**DOCUMENT:**
Sunday, February 26, 2012

First Civilization Part 1 Chapter 7


The Phoenix lander returned data showing Martian soil to be slightly alkaline and containing elements such as magnesium, sodium, potassium and chlorides such as Sodium Chloride or natural salt. These nutrients are found in gardens on Earth, and are necessary for growth of plants. Experiments performed by the Lander showed that the Martian soil has a basic pH of 8.3, and may contain traces of the salt perchlorate.  Perchlorates are found in dry arid regions or in deserts this does not mean these chemicals are detrimental to life like NASA would like us to think.


Silicon Map of Mars

Evidence suggests that the planet was once significantly more habitable than it is today, and in all probability, living organisms once lived there and still do. The Viking probes of the mid-1970s carried experiments designed to detect microorganisms in Martian soil at their respective landing sites and had positive results, including a temporary increase of Carbon Dioxide production on exposure to water and nutrients. This sign of life was later disputed by some scientists (as usual), resulting in a continuing debate, with NASA scientist Gilbert Levin asserting that, Viking may have found life. A NASA re-analysis of the Viking data, in light of modern knowledge of extremophile forms of life, has suggested that the Viking tests were not sophisticated enough to detect these forms of life (and that is debatable). The tests could, however, have killed a life form.

Martian Meteorite ALH84001

At the Johnson space center lab, some fascinating shapes have been found in the Martian meteorite ALH84001. Some scientists propose that these familiar looking shapes could be fossilized microbes extant on Mars before the meteorite was blasted into space by a meteor strike and sent on a 15 million-year voyage to Earth.  But no one knows the meteorite’s point of origin on Mars.  Small quantities of methane and formaldehyde were recently detected by Mars orbiters, which indicates there is life on Mars.  In conclusion this  meteorite contains the fossilized remains of simple life forms that once lived on Mars.

**INSTRUCTION:**
Answer these from the Mars post:
1. What pH did the Phoenix lander's experiments find for Martian soil?
2. Which NASA scientist asserted that Viking may have found life?
3. How long was the voyage to Earth of meteorite ALH84001?

**AVAILABLE DATA:**
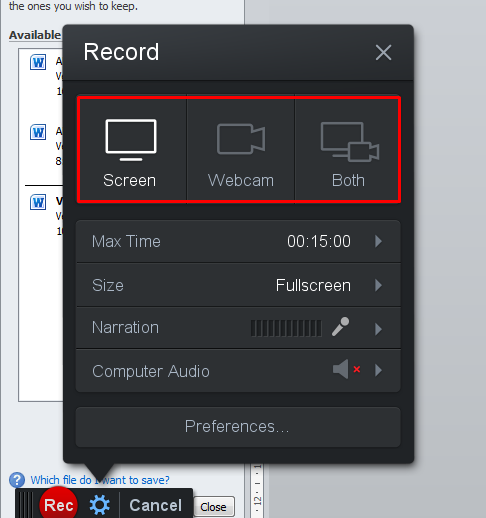Start recording with the red Rec button

point(59,505)
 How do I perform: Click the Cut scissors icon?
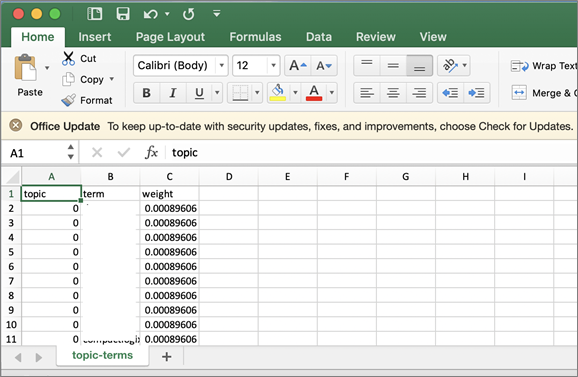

**OUTPUT:**
1. A basic pH of 8.3
2. Gilbert Levin
3. 15 million years